God sent himself to be with us, Emmanuel. In other words, he went beyond himself to love us. We do the same thing when we love others. One example, I love my kids and that love causes me to do things for them that I would not normally do. Two of my kids like sports, but I am not a sports mom and, frankly, I don’t like being a sports mom. Love has signed them up, brought them to and watched their practices and games. Love did that, because I didn’t want to be there, trust me on this. Love did it for them. Love trumps dislike.
I try to follow the example Jesus set on how to love others. He calls me to love both him and others, irritating as they are. My love for him should trump my dislike of people or situations because there are plenty of people and situations which I find annoying and irritating. Yet for some reason, Jesus calls me to love people, be in a relationship with them and to give thanks in all situations.

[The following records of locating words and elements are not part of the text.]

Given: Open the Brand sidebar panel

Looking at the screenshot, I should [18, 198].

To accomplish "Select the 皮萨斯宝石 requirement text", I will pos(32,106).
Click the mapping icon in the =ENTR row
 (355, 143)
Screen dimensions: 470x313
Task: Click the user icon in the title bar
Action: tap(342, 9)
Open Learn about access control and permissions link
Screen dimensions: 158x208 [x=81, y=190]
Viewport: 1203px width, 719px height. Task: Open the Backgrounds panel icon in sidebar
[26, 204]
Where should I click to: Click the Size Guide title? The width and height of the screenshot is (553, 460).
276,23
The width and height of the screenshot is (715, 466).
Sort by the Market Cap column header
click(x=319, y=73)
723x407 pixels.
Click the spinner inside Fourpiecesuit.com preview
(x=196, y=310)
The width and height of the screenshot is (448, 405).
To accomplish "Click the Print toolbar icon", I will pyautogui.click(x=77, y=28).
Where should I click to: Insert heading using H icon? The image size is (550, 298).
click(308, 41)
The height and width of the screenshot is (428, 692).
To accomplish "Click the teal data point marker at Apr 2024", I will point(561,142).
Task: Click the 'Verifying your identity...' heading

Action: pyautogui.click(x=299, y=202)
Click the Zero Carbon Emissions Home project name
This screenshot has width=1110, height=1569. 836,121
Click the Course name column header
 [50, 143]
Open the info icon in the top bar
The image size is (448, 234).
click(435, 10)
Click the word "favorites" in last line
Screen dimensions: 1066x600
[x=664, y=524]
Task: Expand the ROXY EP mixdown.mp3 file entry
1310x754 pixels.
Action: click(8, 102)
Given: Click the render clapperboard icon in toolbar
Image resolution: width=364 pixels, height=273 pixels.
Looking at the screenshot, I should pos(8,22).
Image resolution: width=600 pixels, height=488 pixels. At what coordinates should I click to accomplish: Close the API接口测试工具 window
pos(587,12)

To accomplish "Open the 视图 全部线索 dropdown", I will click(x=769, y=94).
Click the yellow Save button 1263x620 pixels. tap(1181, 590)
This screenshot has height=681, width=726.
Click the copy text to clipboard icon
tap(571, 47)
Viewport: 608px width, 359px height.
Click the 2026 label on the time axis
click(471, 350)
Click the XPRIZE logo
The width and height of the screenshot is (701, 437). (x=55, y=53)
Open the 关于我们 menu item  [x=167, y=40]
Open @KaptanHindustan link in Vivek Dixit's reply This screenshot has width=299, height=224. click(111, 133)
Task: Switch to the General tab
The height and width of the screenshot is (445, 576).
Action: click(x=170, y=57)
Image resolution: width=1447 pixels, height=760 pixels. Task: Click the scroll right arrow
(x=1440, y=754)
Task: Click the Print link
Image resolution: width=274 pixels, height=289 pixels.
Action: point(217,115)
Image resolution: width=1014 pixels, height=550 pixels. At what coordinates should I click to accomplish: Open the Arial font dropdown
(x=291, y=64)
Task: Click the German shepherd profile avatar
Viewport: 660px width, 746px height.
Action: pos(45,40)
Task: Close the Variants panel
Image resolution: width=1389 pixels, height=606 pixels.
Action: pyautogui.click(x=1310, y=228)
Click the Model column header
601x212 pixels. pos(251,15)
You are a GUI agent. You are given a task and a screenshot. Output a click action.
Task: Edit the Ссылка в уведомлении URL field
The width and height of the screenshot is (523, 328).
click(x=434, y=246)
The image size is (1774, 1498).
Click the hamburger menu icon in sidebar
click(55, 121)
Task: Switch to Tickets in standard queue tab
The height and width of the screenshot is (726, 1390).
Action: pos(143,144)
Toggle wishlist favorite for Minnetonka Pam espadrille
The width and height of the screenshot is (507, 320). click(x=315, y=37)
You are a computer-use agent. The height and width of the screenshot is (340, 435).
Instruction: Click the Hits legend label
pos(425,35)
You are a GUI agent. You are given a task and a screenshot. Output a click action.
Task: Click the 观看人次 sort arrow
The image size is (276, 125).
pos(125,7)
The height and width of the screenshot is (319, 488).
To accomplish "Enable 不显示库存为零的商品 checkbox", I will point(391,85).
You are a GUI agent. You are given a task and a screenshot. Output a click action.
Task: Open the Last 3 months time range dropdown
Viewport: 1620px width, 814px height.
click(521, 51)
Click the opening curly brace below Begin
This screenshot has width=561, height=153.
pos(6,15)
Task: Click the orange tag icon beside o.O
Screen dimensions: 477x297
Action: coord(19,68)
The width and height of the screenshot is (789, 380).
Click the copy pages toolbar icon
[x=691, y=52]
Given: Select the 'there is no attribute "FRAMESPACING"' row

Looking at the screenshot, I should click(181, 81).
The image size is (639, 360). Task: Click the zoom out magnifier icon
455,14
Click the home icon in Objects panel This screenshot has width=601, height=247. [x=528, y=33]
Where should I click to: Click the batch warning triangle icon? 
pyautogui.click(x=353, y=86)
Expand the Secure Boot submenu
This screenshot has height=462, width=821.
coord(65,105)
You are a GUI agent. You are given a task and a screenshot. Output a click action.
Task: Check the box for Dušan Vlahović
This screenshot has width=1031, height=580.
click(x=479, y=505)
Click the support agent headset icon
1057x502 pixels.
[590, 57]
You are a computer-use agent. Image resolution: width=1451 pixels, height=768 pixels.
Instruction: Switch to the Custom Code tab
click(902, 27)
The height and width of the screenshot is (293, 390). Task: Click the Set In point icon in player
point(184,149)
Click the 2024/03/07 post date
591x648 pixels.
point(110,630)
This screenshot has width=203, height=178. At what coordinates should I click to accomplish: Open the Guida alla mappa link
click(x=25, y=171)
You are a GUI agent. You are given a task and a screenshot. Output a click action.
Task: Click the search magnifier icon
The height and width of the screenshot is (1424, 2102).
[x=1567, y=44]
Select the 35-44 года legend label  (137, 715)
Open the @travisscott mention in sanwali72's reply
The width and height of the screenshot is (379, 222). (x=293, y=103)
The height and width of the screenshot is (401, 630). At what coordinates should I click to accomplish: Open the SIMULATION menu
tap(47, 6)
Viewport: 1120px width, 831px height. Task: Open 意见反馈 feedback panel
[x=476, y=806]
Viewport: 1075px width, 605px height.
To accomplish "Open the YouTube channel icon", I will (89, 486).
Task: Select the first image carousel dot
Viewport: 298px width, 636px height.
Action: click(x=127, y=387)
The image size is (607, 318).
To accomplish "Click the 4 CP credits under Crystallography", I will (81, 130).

I could easily complain and grumble about practices and games. However, I don’t because Jesus wouldn’t. Doing so would kill my kids’ love of sports. It would hurt my kids mentally and emotionally. Jesus told me that what comes out of my mouth is what is in my heart (Matthew 15:19). My attitudes and words matter. I love my kids and want what’s best for them and my grumbling is bad. Instead, I hand my grumbling to God for him to hold. Then Jesus gives me the power to do what I cannot otherwise do, endure practices, games and to celebrate my kids and their accomplishments. Even when, especially when, I don’t want to.
He can do the same for you this holiday season at gatherings with friends and relatives whom you dislike. If you ask him, Jesus will give you the power to love the difficult people in your life and to grow closer to him.